Data to examine section start

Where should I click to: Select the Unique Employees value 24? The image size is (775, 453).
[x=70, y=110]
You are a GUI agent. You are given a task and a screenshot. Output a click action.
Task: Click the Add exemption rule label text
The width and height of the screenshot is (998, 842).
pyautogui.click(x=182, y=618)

Data to examine section end

__Task goal__
Write the records above out again, exactly as they are.

__Completed exercise__
Where should I click to: Select the Unique Employees value 24? The image size is (775, 453).
[x=70, y=110]
You are a GUI agent. You are given a task and a screenshot. Output a click action.
Task: Click the Add exemption rule label text
The width and height of the screenshot is (998, 842).
pyautogui.click(x=182, y=618)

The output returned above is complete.